## Given text:
□ □ □ □ □ □ □
1994 Tour of the Basque Country

Race details
- Dates: 4–8 April 1994
- Stages: 5
- Distance: 868.8 km (539.8 mi)
- Winning time: 23h 25' 04"

Results
- Winner / Tony Rominger (SUI) / (Mapei–CLAS)
- Second / Evgeni Berzin (RUS) / (Gewiss–Ballan)
- Third / Claudio Chiappucci (ITA) / (Carrera Jeans–Tassoni)

= 1994 Tour of the Basque Country =

The 1994 Tour of the Basque Country was the 34th edition of the Tour of the Basque Country cycle race and was held from 4 April to 8 April 1994. The race started in Mondragón and finished in Elosiaga. The race was won by Tony Rominger of the Mapei team.
□ □ □ □ □ □ □
## Given request a:
Reproduce the stretch of the article on the 1994 Tour of the Basque Country from "Race details" through "the Mapei team.".
The article and the records are unrelated to each other.

## Data to process:
□ □ □ □ □ □ □
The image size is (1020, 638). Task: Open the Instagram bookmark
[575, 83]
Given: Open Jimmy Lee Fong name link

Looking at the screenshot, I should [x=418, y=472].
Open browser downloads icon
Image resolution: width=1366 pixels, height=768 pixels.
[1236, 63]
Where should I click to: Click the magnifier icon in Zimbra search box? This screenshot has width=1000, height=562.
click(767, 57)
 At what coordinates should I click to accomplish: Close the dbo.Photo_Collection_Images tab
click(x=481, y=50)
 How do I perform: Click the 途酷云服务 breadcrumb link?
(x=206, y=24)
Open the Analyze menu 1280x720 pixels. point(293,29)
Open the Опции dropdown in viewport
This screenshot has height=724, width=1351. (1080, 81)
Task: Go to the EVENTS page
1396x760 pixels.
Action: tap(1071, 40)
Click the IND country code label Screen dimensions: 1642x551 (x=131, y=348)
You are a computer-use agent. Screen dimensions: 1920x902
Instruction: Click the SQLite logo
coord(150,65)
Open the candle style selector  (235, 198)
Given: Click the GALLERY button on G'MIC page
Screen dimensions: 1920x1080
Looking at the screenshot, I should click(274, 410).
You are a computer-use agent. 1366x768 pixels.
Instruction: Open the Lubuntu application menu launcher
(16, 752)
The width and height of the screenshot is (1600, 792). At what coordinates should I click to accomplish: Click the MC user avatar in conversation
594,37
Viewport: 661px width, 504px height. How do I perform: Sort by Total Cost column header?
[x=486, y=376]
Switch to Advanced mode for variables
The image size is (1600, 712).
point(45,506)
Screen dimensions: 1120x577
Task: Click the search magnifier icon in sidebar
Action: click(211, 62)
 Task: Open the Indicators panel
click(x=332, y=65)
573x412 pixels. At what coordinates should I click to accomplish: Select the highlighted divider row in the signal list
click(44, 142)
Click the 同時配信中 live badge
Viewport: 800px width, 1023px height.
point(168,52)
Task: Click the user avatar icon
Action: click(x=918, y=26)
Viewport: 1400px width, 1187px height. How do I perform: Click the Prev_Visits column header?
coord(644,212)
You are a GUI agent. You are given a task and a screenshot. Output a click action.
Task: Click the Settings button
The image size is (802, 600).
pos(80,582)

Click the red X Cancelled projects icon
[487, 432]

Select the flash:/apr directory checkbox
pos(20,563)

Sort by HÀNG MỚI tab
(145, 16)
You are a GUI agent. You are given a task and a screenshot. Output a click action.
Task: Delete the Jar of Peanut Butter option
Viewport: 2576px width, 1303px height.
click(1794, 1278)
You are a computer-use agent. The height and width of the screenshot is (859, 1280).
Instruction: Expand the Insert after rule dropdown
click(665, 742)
□ □ □ □ □ □ □
## Given request b:
Format the stretch of the records from their first line through the line containing "This screenshot has height=724, width=1351." as a Markdown table with the columns Row and Line, skipping blank lines.

## Task answer a:
Race details
- Dates: 4–8 April 1994
- Stages: 5
- Distance: 868.8 km (539.8 mi)
- Winning time: 23h 25' 04"

Results
- Winner / Tony Rominger (SUI) / (Mapei–CLAS)
- Second / Evgeni Berzin (RUS) / (Gewiss–Ballan)
- Third / Claudio Chiappucci (ITA) / (Carrera Jeans–Tassoni)

= 1994 Tour of the Basque Country =

The 1994 Tour of the Basque Country was the 34th edition of the Tour of the Basque Country cycle race and was held from 4 April to 8 April 1994. The race started in Mondragón and finished in Elosiaga. The race was won by Tony Rominger of the Mapei team.

## Task answer b:
| Row | Line |
|---|---|
| 1 | The image size is (1020, 638). Task: Open the Instagram bookmark |
| 2 | [575, 83] |
| 3 | Given: Open Jimmy Lee Fong name link |
| 4 | Looking at the screenshot, I should [x=418, y=472]. |
| 5 | Open browser downloads icon |
| 6 | Image resolution: width=1366 pixels, height=768 pixels. |
| 7 | [1236, 63] |
| 8 | Where should I click to: Click the magnifier icon in Zimbra search box? This screenshot has width=1000, height=562. |
| 9 | click(767, 57) |
| 10 |  At what coordinates should I click to accomplish: Close the dbo.Photo_Collection_Images tab |
| 11 | click(x=481, y=50) |
| 12 |  How do I perform: Click the 途酷云服务 breadcrumb link? |
| 13 | (x=206, y=24) |
| 14 | Open the Analyze menu 1280x720 pixels. point(293,29) |
| 15 | Open the Опции dropdown in viewport |
| 16 | This screenshot has height=724, width=1351. (1080, 81) |